Are LLMs Any Good for High-Level Synthesis?
It addresses the need for faster, energy-efficient hardware design methods, particularly for AI acceleration and embedded systems, but is incremental as it surveys and experiments with existing approaches.
This paper investigates whether Large Language Models (LLMs) can streamline or replace High-Level Synthesis (HLS) for hardware design by comparing Verilog designs from standard HLS tools and LLMs based on performance, power, and resource utilization metrics.

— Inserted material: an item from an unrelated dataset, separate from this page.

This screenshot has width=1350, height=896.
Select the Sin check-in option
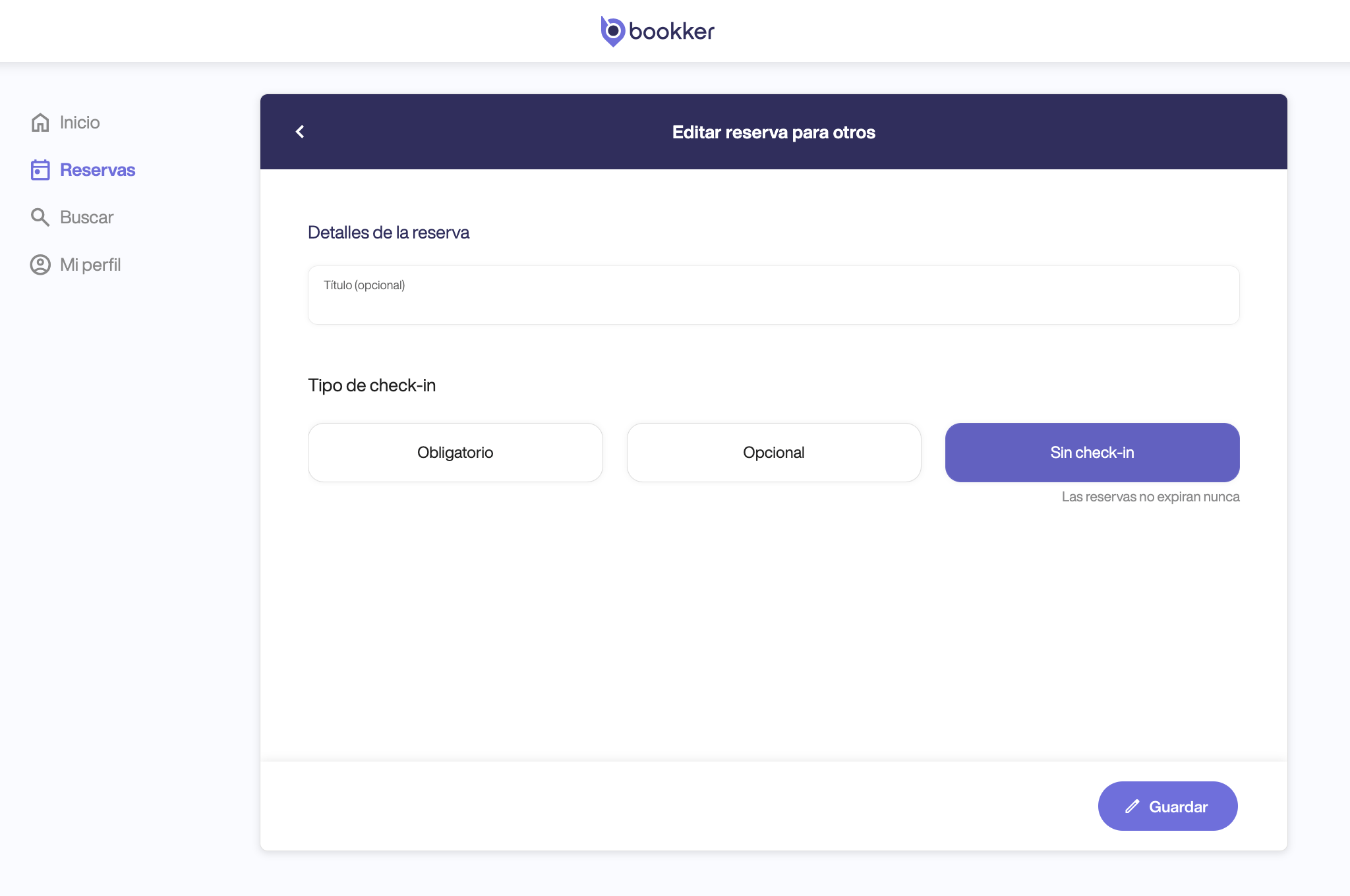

The increasing complexity and demand for faster, energy-efficient hardware designs necessitate innovative High-Level Synthesis (HLS) methodologies. This paper explores the potential of Large Language Models (LLMs) to streamline or replace the HLS process, leveraging their ability to understand natural language specifications and refactor code. We survey the current research and conduct experiments comparing Verilog designs generated by a standard HLS tool (Vitis HLS) with those produced by LLMs translating C code or natural language specifications. Our evaluation focuses on quantifying the impact on performance, power, and resource utilization, providing an assessment of the efficiency of LLM-based approaches. This study aims to illuminate the role of LLMs in HLS, identifying promising directions for optimized hardware design in applications such as AI acceleration, embedded systems, and high-performance computing.